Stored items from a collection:
━━━━━━━━━━━━━━━━━━━━

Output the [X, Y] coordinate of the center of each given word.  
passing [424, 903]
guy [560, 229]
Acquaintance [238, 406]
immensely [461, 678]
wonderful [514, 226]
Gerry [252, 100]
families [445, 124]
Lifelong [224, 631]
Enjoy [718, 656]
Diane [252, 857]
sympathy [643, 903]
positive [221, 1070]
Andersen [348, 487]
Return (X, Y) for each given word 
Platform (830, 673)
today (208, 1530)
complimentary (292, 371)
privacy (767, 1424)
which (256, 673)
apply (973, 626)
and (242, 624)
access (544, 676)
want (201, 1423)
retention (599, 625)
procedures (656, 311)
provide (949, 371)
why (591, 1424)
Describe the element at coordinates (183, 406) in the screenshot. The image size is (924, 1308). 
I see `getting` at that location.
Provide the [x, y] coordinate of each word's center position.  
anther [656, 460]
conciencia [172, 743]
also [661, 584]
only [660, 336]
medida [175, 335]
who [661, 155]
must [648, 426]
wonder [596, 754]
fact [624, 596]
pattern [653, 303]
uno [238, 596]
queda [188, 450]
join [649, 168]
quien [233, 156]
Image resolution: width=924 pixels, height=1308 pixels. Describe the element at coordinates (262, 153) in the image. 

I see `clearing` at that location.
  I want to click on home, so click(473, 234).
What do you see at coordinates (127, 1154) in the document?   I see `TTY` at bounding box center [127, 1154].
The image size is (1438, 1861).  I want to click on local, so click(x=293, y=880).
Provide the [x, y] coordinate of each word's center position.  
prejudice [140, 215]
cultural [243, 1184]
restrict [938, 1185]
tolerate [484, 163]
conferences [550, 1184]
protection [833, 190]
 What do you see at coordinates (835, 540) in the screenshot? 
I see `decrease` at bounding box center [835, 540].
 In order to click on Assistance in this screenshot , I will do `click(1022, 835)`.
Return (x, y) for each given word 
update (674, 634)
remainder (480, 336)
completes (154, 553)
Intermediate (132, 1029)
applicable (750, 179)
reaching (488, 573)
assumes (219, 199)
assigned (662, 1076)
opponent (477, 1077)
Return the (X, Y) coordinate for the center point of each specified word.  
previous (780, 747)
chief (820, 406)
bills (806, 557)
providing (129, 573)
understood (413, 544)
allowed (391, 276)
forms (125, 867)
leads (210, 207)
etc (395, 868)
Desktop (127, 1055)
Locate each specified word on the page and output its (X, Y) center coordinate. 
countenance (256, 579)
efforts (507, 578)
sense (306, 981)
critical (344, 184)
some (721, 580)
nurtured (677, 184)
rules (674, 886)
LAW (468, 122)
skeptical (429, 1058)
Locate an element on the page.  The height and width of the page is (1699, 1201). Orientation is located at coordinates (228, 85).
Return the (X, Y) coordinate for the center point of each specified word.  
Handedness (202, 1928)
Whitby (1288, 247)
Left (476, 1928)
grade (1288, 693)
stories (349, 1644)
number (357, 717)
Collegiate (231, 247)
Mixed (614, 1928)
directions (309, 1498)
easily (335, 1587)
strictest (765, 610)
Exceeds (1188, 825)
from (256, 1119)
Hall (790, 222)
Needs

━━━━━━━━━━━━━━━━━━━━

* [EXERCISE PROMPT]:
Copy all the rows above, putting "midpoint" wherever "center point" appears and changing nothing else.

* [WORKED SOLUTION]:
Output the [X, Y] coordinate of the center of each given word.  
passing [424, 903]
guy [560, 229]
Acquaintance [238, 406]
immensely [461, 678]
wonderful [514, 226]
Gerry [252, 100]
families [445, 124]
Lifelong [224, 631]
Enjoy [718, 656]
Diane [252, 857]
sympathy [643, 903]
positive [221, 1070]
Andersen [348, 487]
Return (X, Y) for each given word 
Platform (830, 673)
today (208, 1530)
complimentary (292, 371)
privacy (767, 1424)
which (256, 673)
apply (973, 626)
and (242, 624)
access (544, 676)
want (201, 1423)
retention (599, 625)
procedures (656, 311)
provide (949, 371)
why (591, 1424)
Describe the element at coordinates (183, 406) in the screenshot. The image size is (924, 1308). 
I see `getting` at that location.
Provide the [x, y] coordinate of each word's center position.  
anther [656, 460]
conciencia [172, 743]
also [661, 584]
only [660, 336]
medida [175, 335]
who [661, 155]
must [648, 426]
wonder [596, 754]
fact [624, 596]
pattern [653, 303]
uno [238, 596]
queda [188, 450]
join [649, 168]
quien [233, 156]
Image resolution: width=924 pixels, height=1308 pixels. Describe the element at coordinates (262, 153) in the image. 

I see `clearing` at that location.
  I want to click on home, so click(473, 234).
What do you see at coordinates (127, 1154) in the document?   I see `TTY` at bounding box center [127, 1154].
The image size is (1438, 1861).  I want to click on local, so click(x=293, y=880).
Provide the [x, y] coordinate of each word's center position.  
prejudice [140, 215]
cultural [243, 1184]
restrict [938, 1185]
tolerate [484, 163]
conferences [550, 1184]
protection [833, 190]
 What do you see at coordinates (835, 540) in the screenshot? 
I see `decrease` at bounding box center [835, 540].
 In order to click on Assistance in this screenshot , I will do `click(1022, 835)`.
Return (x, y) for each given word 
update (674, 634)
remainder (480, 336)
completes (154, 553)
Intermediate (132, 1029)
applicable (750, 179)
reaching (488, 573)
assumes (219, 199)
assigned (662, 1076)
opponent (477, 1077)
Return the (X, Y) coordinate for the midpoint of each specified word.  
previous (780, 747)
chief (820, 406)
bills (806, 557)
providing (129, 573)
understood (413, 544)
allowed (391, 276)
forms (125, 867)
leads (210, 207)
etc (395, 868)
Desktop (127, 1055)
Locate each specified word on the page and output its (X, Y) center coordinate. 
countenance (256, 579)
efforts (507, 578)
sense (306, 981)
critical (344, 184)
some (721, 580)
nurtured (677, 184)
rules (674, 886)
LAW (468, 122)
skeptical (429, 1058)
Locate an element on the page.  The height and width of the page is (1699, 1201). Orientation is located at coordinates (228, 85).
Return the (X, Y) coordinate for the midpoint of each specified word.  
Handedness (202, 1928)
Whitby (1288, 247)
Left (476, 1928)
grade (1288, 693)
stories (349, 1644)
number (357, 717)
Collegiate (231, 247)
Mixed (614, 1928)
directions (309, 1498)
easily (335, 1587)
strictest (765, 610)
Exceeds (1188, 825)
from (256, 1119)
Hall (790, 222)
Needs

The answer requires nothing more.